バスケのバイブル「スラムダンク」と「水戸黄門」と「聖書」

聖書は昔のマンガかテレビである、ということを裏付ける話を、2つ書きますね。

「旧約聖書」と「新約聖書」の違いは、よく論じられます。時代も国も言語も違う2つの書物「旧約聖書」と「新約聖書」をあわせて「聖書」ということ。これは確かにつぶさに読むといろいろな違いに気づきますが、本日は、以下のように考えます。

すなわち、いまの「聖書」そのものを「旧約聖書」と呼ぶことにし、「バスケのバイブル」(バイブル=聖書)である「スラムダンク」を「新約聖書」と呼ぶことにするわけです。これくらい、時代も言語も違うものを「旧約聖書」「新約聖書」と呼んでいるのです。

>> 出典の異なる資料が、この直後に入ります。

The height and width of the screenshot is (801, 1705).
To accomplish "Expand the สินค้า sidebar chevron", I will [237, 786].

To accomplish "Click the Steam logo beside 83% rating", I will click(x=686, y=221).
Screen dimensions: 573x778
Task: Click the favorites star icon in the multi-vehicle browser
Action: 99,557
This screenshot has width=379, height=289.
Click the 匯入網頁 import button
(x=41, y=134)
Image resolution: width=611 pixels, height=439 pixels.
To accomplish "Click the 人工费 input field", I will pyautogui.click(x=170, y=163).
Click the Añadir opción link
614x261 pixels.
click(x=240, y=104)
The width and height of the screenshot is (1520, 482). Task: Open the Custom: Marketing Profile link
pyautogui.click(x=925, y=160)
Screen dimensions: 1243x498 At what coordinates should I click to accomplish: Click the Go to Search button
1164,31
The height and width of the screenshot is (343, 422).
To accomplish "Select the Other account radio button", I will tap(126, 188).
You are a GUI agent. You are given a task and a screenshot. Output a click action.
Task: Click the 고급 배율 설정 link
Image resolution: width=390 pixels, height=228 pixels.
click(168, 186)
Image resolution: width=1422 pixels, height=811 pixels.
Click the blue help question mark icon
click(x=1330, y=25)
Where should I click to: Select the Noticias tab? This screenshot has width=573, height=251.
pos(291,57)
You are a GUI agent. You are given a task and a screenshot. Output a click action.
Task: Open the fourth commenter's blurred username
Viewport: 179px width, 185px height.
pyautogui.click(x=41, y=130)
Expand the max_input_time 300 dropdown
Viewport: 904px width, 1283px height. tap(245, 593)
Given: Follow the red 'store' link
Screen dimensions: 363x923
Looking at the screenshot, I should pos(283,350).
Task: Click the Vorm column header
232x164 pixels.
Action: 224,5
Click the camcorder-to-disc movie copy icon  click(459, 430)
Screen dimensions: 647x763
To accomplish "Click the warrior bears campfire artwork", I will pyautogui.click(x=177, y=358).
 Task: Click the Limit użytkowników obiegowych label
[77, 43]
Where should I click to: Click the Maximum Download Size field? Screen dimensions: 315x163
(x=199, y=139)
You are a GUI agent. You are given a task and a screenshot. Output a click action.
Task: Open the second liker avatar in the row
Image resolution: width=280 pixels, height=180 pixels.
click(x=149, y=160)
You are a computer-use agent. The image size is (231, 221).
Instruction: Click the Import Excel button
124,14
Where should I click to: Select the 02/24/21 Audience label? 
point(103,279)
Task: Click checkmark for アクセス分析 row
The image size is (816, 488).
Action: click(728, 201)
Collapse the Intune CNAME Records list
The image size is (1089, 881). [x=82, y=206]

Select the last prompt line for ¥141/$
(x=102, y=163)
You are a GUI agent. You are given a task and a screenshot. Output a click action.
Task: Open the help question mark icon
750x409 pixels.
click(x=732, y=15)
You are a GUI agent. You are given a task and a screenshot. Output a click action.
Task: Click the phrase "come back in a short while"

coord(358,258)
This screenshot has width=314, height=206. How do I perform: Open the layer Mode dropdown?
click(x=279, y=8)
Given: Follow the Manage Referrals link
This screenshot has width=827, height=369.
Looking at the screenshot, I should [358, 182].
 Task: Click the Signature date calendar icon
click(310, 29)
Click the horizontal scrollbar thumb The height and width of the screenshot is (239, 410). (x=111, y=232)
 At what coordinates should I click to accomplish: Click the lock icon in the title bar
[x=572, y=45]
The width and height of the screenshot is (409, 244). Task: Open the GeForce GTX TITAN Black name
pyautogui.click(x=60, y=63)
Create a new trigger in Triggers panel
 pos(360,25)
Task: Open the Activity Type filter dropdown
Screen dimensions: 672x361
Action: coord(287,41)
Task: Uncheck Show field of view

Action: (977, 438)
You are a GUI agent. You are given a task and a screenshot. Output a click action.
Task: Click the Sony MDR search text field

旧約聖書はギリシア語やヘブライ語で書かれています。新約聖書は日本語で書かれています(スラムダンクですから)。旧約聖書には絵がありませんが、新約聖書には絵があります(マンガですから)。これは屁理屈ではなく、以下のような議論ができます。

だいたい皆さん、クリスチャンであっても聖書を通読(最初から最後まで読むこと)はなかなかしないものです。私はいわゆる普通の意味での旧新約聖書は17回、通読しています。ひま人でごめんなさいね。スラムダンクも、数年前に1回、通読しました。それで、あまり聖書を知らない人でも、「聖書の名言」はご存じだったりします。学生時代、寮のある後輩が、そのまた後輩に向けてのはなむけの言葉で、自分の文章を以下のように締めくくりました。「求めよ、さらば与えられん(旧約聖書)」。これは厳密には旧約聖書ではなく新約聖書ですが、それはともかく「求めなさい。そうすれば、与えられる(求めよ、さらば与えられん)」という言葉は、聖書をあまり読んだことのないかたにも有名です。同じように、「安西先生の名言」とされる「あきらめたらそこで試合終了ですよ…?」(すみません、いま全知全能の先生に聞きました)というのも、同じようにバスケのバイブルたるスラムダンクをほとんど読んでいなくても知っていたりする言葉でしょう。この両者は、「前後の文脈から切り離されて、励ましの言葉として使われている」というところも似ているのですが、内容も同様であることに気づきました。「あきらめたらそこで試合終了ですよ。だから、あきらめないでがんばりましょうね。求めなさい、そうすれば与えられますよ」。ほぼ同じではないですか。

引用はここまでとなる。